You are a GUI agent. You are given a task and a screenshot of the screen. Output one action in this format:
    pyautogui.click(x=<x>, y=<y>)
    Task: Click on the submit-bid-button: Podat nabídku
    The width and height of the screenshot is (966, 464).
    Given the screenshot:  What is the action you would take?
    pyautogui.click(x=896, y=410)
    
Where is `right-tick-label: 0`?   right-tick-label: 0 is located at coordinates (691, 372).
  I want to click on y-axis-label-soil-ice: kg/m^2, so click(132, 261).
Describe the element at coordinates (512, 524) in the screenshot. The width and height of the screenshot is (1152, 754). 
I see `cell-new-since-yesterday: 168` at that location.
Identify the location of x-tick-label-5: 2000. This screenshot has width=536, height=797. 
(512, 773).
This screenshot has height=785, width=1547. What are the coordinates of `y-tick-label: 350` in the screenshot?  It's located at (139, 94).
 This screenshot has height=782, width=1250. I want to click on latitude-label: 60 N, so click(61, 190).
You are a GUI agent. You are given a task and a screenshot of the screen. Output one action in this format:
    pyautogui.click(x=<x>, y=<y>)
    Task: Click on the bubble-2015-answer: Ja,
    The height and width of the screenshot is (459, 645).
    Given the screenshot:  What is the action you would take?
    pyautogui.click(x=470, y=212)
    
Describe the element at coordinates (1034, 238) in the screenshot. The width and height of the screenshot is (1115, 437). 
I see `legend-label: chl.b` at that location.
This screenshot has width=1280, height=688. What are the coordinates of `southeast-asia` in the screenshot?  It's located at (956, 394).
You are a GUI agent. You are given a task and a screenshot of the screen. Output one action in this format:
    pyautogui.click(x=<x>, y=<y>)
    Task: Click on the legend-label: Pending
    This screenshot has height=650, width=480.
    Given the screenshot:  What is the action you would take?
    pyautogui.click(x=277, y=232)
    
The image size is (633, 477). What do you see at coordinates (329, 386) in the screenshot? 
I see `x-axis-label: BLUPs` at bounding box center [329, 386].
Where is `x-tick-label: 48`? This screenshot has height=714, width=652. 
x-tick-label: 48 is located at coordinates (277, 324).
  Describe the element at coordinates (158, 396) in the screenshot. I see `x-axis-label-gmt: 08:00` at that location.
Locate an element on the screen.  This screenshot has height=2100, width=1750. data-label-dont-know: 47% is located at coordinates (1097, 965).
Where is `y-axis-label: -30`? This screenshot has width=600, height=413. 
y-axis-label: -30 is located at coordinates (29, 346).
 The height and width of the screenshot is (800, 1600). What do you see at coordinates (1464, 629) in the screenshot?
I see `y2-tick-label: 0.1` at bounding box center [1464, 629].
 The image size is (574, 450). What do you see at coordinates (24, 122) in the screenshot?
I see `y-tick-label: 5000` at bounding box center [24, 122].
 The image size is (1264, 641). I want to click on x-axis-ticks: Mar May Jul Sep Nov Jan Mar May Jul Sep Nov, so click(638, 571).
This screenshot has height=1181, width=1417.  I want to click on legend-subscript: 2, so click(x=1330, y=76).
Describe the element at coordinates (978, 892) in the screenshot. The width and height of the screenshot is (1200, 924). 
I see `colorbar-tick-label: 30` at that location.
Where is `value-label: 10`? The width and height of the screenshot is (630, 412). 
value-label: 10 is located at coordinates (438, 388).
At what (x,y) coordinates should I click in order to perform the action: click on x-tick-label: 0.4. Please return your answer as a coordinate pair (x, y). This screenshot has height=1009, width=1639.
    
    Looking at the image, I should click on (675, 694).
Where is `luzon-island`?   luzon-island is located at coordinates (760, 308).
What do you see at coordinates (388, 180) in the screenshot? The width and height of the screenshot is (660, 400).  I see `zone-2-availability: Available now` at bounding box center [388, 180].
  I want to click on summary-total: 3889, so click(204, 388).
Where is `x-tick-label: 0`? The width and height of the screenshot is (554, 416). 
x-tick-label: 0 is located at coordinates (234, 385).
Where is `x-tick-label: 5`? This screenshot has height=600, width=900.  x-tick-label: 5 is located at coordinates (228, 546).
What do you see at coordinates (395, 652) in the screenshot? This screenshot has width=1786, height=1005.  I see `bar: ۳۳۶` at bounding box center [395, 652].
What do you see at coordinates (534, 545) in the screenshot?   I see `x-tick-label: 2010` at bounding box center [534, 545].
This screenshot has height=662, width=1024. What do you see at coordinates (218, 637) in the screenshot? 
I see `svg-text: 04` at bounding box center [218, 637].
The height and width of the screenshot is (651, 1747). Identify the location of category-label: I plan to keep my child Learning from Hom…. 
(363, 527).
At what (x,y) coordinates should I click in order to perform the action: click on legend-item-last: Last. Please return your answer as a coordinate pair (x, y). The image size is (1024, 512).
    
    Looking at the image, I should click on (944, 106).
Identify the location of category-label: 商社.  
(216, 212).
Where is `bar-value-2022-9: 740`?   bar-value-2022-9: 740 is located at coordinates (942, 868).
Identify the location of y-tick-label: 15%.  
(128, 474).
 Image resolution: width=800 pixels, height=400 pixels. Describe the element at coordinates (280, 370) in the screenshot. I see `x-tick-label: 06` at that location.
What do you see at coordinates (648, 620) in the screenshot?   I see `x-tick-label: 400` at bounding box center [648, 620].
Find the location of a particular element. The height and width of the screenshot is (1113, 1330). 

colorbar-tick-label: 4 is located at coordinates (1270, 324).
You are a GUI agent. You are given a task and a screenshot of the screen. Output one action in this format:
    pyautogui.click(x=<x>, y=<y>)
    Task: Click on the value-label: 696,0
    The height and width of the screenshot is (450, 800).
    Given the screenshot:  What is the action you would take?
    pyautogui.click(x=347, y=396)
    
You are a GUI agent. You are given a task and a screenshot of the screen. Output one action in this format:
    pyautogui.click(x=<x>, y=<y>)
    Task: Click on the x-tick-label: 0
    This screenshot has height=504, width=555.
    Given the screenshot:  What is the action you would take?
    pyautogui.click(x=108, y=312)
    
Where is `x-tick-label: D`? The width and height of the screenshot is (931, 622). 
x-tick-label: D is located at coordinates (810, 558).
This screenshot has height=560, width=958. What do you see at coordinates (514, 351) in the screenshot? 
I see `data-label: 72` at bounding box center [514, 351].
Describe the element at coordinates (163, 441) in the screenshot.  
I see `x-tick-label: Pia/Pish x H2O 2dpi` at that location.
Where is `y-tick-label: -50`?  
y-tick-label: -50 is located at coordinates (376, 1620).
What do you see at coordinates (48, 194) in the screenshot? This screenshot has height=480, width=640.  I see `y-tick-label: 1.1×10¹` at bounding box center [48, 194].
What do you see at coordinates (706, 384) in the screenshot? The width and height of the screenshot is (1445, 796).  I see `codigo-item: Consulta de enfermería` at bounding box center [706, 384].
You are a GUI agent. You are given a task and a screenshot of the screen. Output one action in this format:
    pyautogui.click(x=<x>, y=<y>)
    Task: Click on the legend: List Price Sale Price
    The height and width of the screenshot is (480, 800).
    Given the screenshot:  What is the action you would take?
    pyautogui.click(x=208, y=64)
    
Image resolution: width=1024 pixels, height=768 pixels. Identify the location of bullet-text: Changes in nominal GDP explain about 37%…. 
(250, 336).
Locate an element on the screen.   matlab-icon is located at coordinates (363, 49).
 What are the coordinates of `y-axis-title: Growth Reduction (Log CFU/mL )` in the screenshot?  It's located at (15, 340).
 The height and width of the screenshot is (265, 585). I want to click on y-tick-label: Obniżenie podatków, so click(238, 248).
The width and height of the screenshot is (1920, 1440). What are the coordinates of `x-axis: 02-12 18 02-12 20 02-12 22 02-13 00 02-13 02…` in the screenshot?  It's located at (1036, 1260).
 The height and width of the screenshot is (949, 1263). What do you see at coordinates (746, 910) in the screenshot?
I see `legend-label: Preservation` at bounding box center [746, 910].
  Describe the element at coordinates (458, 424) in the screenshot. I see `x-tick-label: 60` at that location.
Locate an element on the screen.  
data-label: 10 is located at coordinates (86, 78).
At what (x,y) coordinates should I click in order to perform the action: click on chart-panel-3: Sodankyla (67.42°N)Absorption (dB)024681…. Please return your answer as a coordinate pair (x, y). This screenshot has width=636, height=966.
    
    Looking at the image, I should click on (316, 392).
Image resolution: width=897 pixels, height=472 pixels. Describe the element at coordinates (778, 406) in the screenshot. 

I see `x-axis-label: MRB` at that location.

################

Job>
Please write out, word for word, the stretch of entries from the line containing "is (630, 412)." through the line containing "coordinates (760, 308).", including both of those lines.

Completed task>
Where is `value-label: 10`? The width and height of the screenshot is (630, 412). 
value-label: 10 is located at coordinates (438, 388).
At what (x,y) coordinates should I click in order to perform the action: click on x-tick-label: 0.4. Please return your answer as a coordinate pair (x, y). This screenshot has height=1009, width=1639.
    
    Looking at the image, I should click on (675, 694).
Where is `luzon-island`?   luzon-island is located at coordinates (760, 308).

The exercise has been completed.